_The problem_:
Without any pictures, retype exactly the lines that begin at the one holding "Image resolution: width=488" and end at the last line of the data below.

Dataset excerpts
------------

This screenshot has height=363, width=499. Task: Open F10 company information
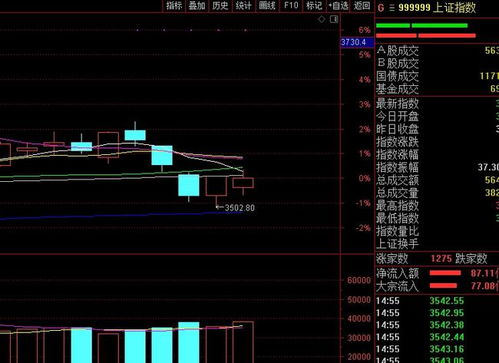[x=291, y=6]
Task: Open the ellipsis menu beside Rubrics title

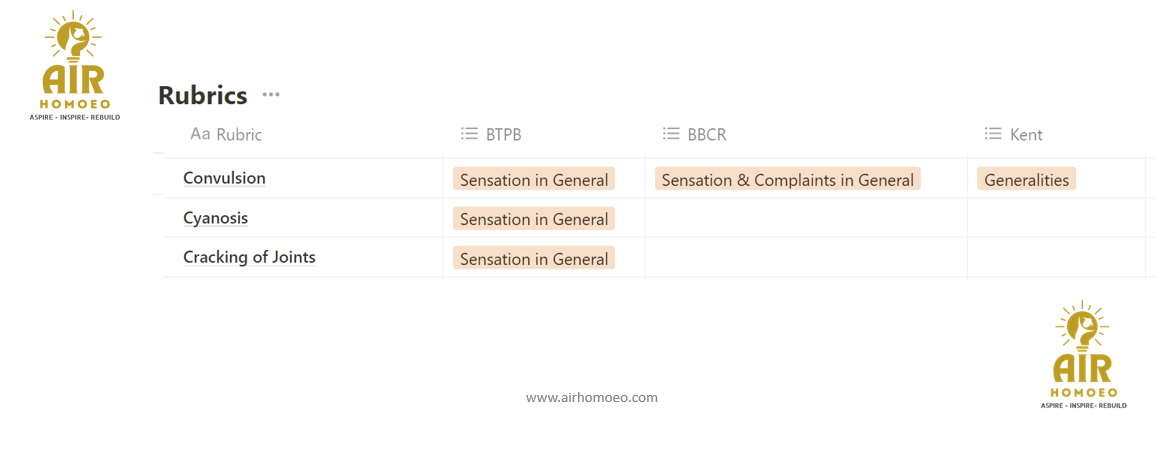Action: (271, 95)
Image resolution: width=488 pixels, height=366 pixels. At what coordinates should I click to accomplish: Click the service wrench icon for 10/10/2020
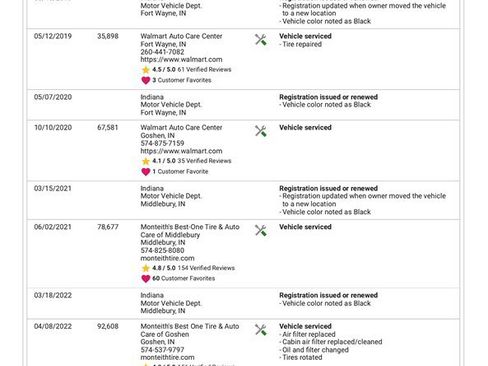(x=261, y=131)
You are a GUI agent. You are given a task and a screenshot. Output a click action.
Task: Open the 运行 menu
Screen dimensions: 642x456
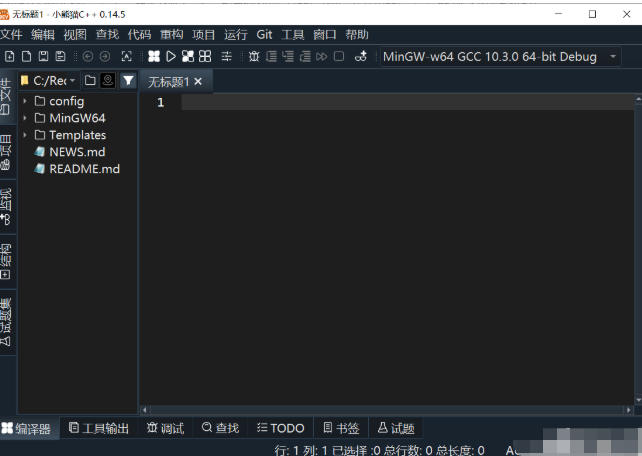coord(236,34)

------------

_Solution for this task_:
Image resolution: width=488 pixels, height=366 pixels. At what coordinates should I click to accomplish: Click the service wrench icon for 10/10/2020
(x=261, y=131)
You are a GUI agent. You are given a task and a screenshot. Output a click action.
Task: Open the 运行 menu
Screen dimensions: 642x456
coord(236,34)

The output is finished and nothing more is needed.